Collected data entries
+++

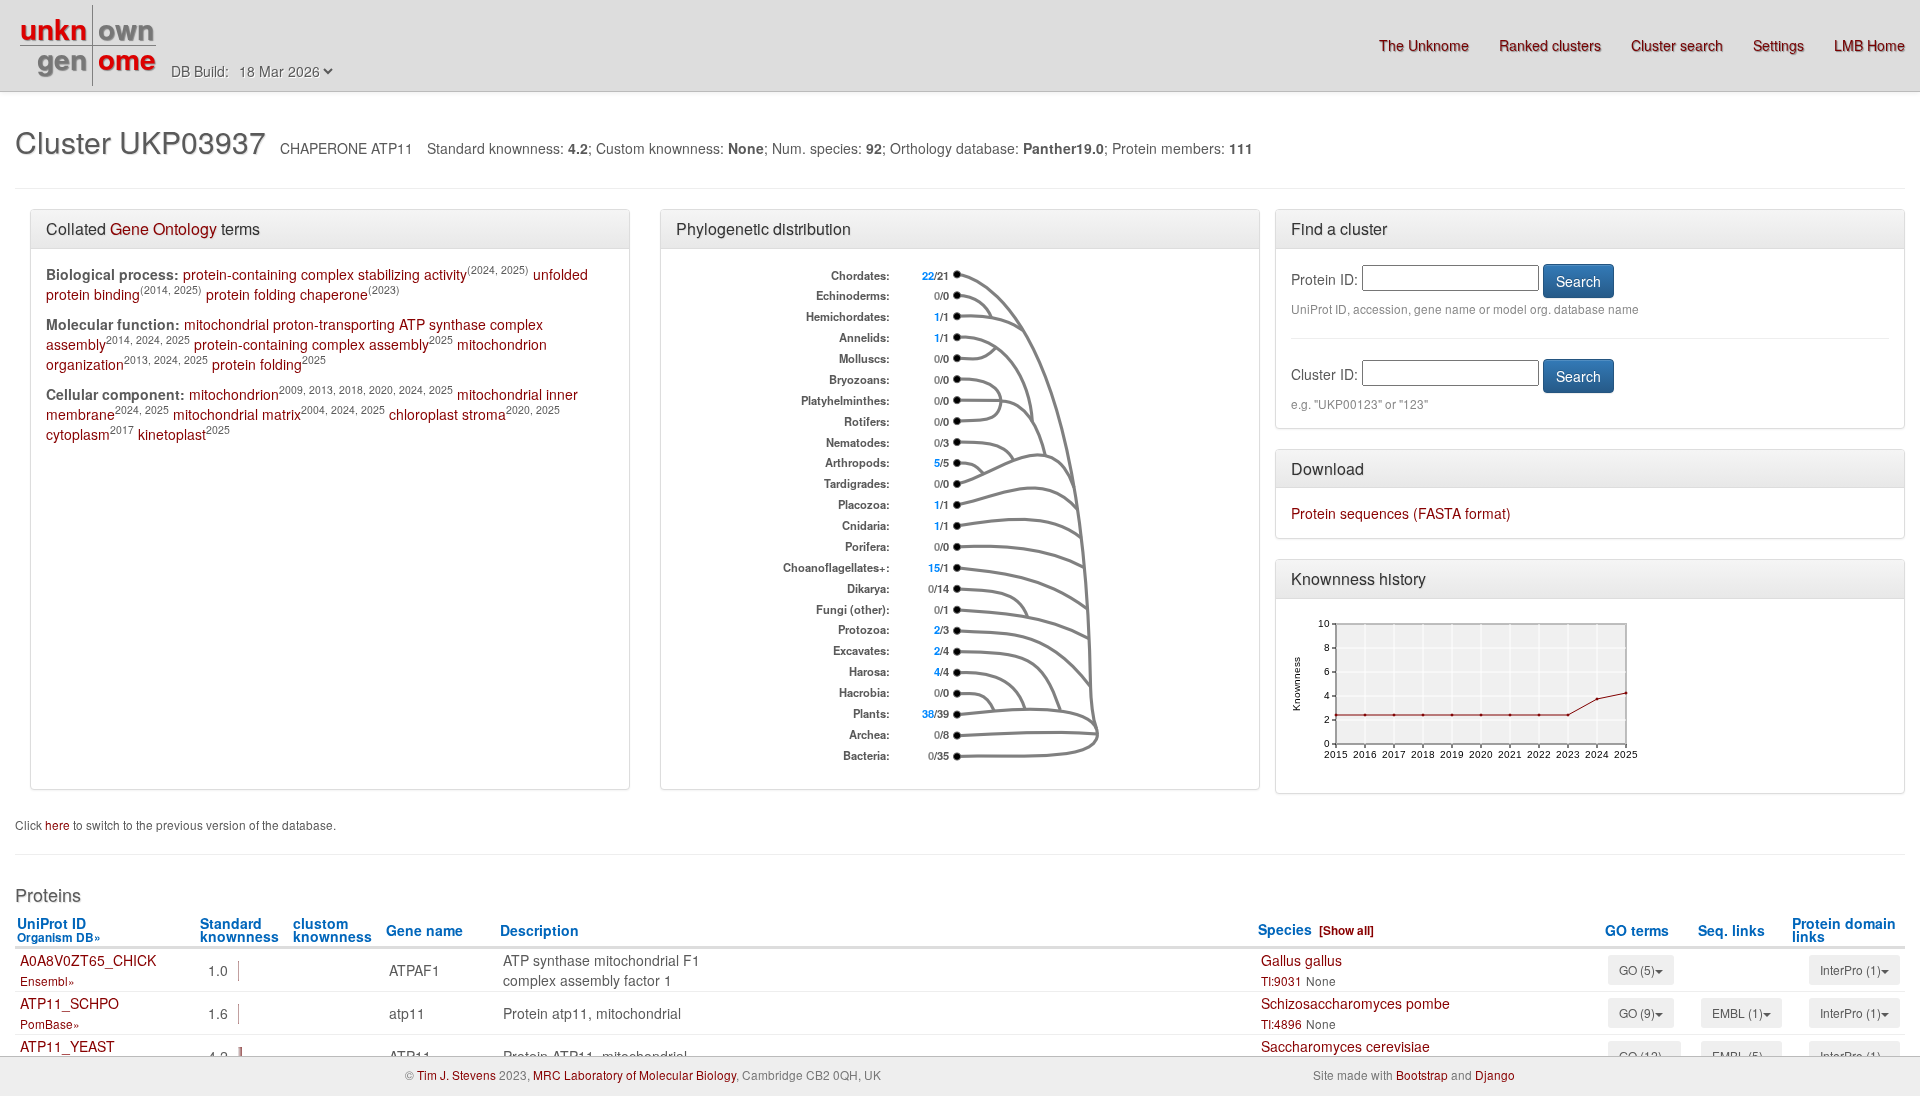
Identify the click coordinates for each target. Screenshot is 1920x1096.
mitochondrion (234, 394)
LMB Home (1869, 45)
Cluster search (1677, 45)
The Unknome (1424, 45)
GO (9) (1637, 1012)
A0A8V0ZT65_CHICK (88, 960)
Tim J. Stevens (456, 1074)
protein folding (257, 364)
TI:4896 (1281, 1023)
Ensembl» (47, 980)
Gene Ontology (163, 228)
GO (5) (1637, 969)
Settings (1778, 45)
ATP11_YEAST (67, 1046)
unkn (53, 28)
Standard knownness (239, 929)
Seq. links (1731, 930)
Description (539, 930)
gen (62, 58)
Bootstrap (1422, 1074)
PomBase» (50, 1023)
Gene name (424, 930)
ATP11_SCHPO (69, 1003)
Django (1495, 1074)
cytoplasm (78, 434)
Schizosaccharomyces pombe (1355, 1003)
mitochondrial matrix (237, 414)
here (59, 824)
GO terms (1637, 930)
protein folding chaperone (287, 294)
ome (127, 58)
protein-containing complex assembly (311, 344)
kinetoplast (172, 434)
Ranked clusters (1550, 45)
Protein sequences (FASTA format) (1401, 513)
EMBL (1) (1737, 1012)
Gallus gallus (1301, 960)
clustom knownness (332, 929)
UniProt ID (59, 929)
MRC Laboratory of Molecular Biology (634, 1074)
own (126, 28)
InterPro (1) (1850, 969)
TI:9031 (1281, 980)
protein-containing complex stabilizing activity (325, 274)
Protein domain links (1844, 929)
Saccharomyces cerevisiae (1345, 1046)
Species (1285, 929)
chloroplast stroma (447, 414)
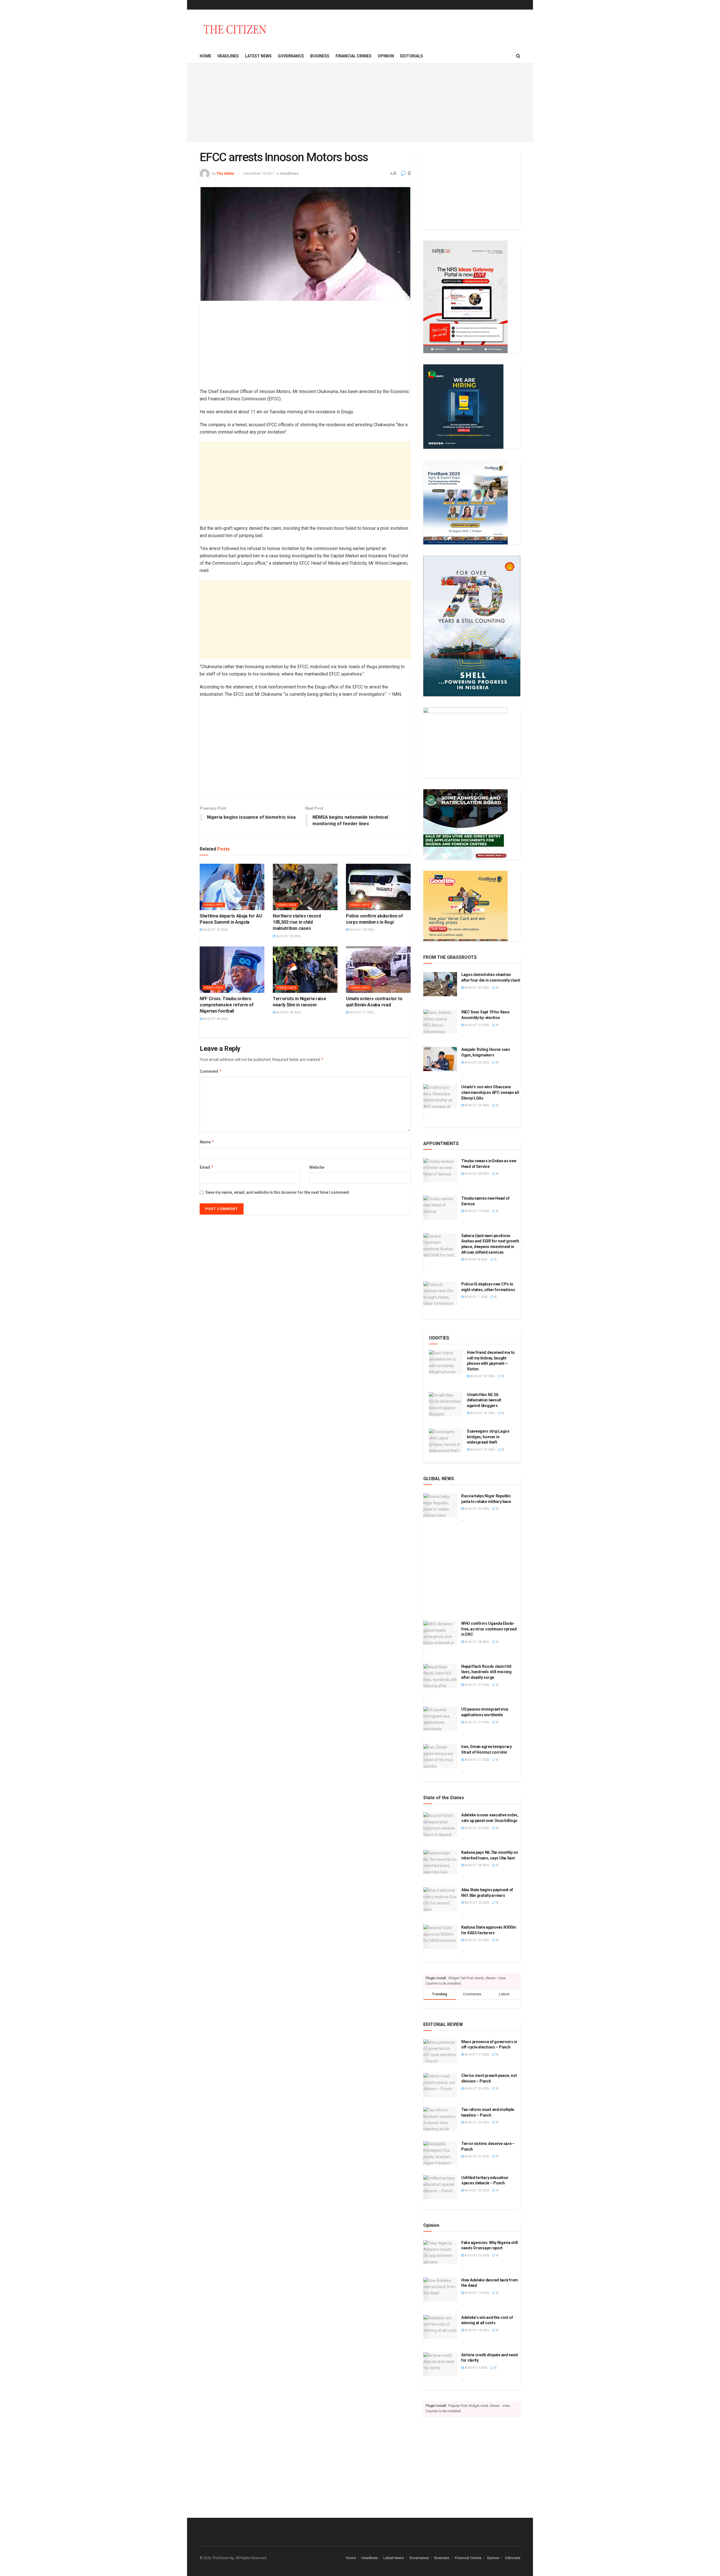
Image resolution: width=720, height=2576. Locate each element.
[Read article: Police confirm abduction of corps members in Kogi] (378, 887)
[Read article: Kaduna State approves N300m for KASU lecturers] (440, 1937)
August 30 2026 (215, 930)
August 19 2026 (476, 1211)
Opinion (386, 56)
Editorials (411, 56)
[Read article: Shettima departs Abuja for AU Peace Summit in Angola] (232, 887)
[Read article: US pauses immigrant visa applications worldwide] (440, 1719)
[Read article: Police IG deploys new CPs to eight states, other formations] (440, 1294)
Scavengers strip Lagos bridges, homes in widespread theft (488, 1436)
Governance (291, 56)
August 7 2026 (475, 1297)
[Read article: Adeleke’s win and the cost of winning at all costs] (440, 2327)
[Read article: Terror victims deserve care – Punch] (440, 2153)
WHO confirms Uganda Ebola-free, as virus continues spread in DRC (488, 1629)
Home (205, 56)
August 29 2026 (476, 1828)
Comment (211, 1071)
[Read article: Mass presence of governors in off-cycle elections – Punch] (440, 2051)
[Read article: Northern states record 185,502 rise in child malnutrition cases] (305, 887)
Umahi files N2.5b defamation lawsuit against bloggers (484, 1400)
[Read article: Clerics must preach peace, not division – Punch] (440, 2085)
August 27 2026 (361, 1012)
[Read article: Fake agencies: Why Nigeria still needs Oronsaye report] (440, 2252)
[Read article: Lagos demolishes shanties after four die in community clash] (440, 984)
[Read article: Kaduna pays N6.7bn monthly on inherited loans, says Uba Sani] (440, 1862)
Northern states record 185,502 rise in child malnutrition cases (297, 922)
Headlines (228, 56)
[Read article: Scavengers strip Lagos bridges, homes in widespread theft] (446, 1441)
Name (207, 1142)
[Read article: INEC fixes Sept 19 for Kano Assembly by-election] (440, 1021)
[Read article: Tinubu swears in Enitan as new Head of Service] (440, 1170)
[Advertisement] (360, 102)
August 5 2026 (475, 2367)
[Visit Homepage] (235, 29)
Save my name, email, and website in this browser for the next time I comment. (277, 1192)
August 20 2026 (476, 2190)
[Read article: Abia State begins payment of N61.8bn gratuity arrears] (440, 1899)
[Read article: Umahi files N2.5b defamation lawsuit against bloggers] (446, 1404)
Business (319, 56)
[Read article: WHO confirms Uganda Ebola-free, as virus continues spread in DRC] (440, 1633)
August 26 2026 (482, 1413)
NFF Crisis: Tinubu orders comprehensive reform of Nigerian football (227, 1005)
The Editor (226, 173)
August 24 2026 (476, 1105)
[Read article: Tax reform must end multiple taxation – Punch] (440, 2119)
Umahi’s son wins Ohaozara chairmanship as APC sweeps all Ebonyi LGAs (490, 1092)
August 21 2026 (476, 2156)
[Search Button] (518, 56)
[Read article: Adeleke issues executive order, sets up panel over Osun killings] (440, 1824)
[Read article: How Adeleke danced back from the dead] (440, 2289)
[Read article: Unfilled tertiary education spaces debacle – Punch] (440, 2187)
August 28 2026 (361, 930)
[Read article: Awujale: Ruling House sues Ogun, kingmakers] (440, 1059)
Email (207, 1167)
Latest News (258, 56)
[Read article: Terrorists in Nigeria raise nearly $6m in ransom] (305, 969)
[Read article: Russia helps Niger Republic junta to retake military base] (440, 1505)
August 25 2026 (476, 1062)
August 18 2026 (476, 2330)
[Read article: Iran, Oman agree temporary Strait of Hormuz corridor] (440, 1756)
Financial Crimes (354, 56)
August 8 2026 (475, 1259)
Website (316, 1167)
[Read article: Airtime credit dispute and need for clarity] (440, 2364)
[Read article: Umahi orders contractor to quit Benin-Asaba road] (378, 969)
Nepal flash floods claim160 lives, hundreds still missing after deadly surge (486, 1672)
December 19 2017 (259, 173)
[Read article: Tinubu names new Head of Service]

+++

== Instructions to follow ==
For the string "Service", search the preceding data and copy every line that includes it.

== Task solution ==
[Read article: Tinubu swears in Enitan as new Head of Service] (440, 1170)
[Read article: Tinubu names new Head of Service]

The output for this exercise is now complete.